# Challenge Scratchbook

* This notebook explores methods for the Kernel Methods for Machine Learning Kaggle [challenge](https://www.kaggle.com/c/kernel-methods-for-machine-learning-2018-2019/data).

* Note that this is a binary classification challenge.

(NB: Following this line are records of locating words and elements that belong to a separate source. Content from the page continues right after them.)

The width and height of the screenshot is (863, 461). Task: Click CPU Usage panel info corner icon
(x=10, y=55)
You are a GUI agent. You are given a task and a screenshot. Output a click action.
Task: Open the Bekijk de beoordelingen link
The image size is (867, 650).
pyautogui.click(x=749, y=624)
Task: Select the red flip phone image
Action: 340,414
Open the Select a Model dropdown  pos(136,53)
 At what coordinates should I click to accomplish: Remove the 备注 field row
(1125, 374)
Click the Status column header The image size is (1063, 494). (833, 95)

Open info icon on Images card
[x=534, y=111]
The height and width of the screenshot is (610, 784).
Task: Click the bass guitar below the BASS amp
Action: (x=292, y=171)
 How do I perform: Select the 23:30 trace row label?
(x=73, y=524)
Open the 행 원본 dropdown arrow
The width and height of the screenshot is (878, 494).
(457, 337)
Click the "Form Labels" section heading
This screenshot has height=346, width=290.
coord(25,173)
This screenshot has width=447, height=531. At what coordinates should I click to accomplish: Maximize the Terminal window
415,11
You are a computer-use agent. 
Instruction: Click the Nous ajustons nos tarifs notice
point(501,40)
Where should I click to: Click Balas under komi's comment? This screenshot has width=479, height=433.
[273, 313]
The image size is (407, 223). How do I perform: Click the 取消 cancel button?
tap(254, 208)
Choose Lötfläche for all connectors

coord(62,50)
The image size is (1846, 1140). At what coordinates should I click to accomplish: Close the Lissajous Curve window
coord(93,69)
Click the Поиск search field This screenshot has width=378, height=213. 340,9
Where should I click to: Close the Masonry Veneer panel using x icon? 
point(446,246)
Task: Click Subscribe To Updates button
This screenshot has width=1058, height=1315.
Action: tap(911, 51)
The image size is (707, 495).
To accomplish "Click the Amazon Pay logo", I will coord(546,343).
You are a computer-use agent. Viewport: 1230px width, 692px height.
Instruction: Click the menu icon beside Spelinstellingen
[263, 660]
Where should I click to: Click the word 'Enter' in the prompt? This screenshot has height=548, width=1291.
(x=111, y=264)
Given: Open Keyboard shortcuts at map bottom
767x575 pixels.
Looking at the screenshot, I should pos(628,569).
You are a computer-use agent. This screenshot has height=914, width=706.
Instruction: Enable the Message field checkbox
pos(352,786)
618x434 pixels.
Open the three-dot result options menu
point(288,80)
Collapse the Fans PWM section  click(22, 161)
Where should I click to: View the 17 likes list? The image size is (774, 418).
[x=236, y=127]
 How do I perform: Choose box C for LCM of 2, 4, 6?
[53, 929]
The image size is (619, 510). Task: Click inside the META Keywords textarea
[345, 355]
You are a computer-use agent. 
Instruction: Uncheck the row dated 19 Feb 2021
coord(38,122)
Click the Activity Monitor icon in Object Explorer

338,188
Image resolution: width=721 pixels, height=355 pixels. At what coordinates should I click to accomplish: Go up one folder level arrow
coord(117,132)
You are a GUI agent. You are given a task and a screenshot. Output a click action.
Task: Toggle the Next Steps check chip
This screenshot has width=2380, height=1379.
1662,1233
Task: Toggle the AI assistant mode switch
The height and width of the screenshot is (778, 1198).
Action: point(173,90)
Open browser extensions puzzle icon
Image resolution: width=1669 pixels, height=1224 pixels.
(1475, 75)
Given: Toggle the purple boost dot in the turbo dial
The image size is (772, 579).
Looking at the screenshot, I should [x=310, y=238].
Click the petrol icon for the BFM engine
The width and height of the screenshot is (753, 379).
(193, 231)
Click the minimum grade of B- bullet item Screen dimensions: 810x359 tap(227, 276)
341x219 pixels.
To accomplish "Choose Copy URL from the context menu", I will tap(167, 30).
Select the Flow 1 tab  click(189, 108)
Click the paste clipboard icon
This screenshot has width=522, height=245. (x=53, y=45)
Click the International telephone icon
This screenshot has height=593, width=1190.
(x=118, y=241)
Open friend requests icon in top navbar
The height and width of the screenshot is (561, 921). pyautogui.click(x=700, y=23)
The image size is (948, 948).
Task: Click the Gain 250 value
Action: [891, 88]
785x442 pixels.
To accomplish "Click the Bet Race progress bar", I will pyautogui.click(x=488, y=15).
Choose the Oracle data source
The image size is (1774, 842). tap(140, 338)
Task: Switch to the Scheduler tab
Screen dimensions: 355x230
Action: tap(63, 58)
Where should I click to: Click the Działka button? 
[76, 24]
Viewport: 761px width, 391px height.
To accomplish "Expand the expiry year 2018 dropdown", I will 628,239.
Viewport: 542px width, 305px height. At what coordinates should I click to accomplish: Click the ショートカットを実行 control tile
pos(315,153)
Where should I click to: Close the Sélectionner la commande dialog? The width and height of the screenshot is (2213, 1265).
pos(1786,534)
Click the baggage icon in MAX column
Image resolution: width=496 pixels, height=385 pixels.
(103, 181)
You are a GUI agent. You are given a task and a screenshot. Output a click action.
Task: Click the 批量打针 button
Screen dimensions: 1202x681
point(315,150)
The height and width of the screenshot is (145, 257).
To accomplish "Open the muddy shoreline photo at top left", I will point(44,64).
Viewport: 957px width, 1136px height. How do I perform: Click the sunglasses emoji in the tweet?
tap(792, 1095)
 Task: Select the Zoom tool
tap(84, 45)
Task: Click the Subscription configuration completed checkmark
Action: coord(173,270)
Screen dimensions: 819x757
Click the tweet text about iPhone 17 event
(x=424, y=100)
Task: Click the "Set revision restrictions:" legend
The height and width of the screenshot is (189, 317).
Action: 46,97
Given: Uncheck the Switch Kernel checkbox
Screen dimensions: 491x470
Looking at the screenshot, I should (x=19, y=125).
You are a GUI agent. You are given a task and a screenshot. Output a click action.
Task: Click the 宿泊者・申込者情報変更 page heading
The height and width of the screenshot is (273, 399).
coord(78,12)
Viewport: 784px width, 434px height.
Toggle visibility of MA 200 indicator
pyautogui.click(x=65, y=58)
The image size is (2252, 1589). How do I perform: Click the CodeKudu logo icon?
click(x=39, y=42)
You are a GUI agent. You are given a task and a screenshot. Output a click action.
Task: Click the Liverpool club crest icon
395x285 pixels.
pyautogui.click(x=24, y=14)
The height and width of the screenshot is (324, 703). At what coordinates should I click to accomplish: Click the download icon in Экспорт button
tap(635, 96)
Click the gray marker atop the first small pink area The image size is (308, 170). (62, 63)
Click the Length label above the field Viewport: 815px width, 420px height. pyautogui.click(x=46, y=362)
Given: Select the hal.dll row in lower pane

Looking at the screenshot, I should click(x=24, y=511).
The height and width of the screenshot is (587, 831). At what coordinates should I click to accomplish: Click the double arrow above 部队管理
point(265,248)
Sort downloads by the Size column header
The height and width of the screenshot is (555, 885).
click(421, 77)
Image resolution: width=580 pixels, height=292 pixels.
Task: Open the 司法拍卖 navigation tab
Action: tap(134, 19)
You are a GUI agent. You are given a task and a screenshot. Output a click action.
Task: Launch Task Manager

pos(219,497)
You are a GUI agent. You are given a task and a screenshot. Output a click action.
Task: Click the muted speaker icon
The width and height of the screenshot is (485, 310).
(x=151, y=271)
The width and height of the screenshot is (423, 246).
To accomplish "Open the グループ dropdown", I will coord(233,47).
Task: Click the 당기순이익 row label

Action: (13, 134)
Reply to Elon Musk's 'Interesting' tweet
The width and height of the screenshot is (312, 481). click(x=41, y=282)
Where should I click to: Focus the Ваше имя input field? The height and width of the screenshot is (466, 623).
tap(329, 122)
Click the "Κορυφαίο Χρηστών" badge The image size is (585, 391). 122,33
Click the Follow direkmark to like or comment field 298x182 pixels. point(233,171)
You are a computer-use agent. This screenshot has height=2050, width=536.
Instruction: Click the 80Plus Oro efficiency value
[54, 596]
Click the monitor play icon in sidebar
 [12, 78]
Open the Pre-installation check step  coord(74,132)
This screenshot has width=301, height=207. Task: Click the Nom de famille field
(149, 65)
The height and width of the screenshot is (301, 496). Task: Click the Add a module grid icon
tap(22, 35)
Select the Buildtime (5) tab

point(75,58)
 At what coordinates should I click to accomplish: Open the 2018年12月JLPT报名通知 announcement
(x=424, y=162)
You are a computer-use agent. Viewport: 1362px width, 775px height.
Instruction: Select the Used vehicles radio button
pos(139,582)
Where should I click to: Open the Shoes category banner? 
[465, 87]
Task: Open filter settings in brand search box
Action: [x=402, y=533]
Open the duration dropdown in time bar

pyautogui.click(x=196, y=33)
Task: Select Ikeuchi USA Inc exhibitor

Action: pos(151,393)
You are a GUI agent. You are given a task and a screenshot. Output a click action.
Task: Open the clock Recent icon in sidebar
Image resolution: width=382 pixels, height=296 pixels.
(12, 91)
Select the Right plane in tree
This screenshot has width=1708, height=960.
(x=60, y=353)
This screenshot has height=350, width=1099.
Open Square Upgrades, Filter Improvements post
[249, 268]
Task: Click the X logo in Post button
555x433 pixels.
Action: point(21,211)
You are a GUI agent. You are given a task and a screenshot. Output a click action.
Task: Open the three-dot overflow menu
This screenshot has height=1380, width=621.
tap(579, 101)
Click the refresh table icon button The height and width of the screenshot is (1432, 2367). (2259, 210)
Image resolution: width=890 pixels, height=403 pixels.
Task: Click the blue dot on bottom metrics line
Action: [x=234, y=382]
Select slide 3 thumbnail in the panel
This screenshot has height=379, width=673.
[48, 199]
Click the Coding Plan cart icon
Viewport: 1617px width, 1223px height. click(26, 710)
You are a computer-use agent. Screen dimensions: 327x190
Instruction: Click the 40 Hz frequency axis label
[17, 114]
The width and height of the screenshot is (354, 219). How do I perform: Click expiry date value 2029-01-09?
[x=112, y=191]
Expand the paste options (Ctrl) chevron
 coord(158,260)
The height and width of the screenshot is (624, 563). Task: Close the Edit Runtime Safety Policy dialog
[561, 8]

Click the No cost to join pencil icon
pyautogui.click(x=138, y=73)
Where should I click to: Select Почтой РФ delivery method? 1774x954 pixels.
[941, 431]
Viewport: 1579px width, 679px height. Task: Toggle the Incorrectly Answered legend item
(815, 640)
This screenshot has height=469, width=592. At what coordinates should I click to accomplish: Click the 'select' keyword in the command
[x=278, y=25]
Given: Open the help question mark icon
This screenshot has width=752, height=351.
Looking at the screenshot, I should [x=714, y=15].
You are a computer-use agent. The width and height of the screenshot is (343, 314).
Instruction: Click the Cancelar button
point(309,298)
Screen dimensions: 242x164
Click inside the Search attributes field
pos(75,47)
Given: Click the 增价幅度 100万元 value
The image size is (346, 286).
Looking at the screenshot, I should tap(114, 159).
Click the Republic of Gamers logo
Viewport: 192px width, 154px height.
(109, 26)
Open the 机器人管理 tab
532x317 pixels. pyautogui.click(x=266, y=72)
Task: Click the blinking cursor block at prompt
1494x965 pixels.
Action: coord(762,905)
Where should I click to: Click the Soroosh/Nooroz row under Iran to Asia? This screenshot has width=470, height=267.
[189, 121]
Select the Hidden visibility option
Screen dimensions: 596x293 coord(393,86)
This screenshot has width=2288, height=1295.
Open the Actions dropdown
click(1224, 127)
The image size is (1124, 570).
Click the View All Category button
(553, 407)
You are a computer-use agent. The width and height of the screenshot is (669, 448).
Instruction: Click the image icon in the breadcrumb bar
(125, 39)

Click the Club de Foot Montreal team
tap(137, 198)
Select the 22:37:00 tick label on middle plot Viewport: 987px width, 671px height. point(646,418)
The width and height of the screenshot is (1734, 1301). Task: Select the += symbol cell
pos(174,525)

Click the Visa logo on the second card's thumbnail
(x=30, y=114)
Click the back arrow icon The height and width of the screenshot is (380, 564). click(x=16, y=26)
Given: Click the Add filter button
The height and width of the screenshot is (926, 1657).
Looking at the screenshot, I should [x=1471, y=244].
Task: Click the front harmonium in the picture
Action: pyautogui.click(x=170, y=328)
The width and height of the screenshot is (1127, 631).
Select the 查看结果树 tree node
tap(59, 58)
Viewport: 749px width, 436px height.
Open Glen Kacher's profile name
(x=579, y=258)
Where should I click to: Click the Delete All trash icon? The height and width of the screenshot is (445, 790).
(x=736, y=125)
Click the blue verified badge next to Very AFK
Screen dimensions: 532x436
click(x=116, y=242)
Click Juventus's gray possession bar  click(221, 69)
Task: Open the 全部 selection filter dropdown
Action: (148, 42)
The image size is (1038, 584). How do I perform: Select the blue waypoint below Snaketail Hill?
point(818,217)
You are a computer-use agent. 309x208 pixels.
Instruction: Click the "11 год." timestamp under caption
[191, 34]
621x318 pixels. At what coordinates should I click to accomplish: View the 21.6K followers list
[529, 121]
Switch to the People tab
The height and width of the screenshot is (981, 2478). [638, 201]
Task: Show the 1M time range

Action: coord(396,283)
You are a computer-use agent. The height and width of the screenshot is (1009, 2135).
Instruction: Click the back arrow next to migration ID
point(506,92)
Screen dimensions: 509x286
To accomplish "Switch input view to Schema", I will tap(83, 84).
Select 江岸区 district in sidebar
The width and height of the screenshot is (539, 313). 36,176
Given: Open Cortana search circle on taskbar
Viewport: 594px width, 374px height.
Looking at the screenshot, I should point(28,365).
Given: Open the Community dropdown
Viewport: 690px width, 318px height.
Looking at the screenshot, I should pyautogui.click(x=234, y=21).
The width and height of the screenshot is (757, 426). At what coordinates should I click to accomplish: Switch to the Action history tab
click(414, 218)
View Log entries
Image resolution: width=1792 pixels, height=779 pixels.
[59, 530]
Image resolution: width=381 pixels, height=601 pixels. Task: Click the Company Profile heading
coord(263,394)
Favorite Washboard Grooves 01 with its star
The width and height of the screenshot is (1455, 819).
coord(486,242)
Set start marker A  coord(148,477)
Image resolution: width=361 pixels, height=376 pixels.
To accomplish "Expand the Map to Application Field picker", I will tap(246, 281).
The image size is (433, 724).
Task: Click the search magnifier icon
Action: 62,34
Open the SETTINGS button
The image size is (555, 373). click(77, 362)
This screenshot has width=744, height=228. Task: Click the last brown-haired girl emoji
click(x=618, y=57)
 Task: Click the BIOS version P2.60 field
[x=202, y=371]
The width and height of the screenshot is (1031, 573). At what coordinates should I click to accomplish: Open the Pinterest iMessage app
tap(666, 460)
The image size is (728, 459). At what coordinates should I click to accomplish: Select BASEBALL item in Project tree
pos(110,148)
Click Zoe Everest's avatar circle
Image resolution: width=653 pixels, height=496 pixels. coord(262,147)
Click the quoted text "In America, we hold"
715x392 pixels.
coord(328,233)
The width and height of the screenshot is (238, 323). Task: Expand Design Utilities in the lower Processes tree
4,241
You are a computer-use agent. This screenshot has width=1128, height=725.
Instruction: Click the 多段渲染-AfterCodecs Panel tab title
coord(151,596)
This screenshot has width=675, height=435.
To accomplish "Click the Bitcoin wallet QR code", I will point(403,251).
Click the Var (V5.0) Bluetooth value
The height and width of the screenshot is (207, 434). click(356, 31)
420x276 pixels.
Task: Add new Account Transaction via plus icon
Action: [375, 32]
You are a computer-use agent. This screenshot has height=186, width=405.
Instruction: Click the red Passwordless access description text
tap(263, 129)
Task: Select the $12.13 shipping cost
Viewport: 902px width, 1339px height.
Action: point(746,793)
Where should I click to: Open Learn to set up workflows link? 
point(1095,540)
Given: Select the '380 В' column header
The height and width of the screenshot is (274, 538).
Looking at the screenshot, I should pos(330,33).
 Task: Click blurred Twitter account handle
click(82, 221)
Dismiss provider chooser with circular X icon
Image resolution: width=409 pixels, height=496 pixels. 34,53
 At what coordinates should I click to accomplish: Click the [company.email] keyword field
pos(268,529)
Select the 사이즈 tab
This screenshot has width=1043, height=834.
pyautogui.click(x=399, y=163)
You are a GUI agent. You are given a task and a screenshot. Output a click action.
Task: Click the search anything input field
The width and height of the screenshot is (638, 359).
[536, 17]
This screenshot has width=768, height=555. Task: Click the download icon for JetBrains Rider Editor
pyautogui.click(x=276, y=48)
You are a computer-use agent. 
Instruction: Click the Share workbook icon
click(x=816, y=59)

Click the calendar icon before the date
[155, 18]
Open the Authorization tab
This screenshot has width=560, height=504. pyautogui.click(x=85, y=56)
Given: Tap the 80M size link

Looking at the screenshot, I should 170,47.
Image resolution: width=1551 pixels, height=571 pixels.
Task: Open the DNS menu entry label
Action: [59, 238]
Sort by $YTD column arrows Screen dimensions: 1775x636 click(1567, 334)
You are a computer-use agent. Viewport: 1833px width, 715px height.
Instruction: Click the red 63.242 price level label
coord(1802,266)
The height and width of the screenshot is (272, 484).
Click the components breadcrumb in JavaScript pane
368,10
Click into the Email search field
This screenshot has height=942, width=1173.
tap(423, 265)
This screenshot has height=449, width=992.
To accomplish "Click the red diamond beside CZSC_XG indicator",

Our first goal is to implement two baseline methods:
1. Random classification
2. All instances are 0s (Doing so we get an idea of the proportion of 0's in the public test set)
3. Implement the Simple Pattern Recognition Algorithm (SPR) from Learning with Kernels 

Before that, we have to implement some data loaders


Now that we are done with the above, our goal is to implement SVM with Gaussian kernel.

## Imports

In [1]:
import csv
import os
import numpy as np
from scipy import optimize
from tqdm import tqdm_notebook
import pandas as pd
from itertools import product

from utils.data import load_data, save_results
from utils.models import SVM, SPR
from utils.kernels import GaussianKernel, LinearKernel

## Paths and Globals

In [2]:
CWD = os.getcwd()
DATA_DIR = os.path.join(CWD, "data")
RESULT_DIR = os.path.join(CWD, "results")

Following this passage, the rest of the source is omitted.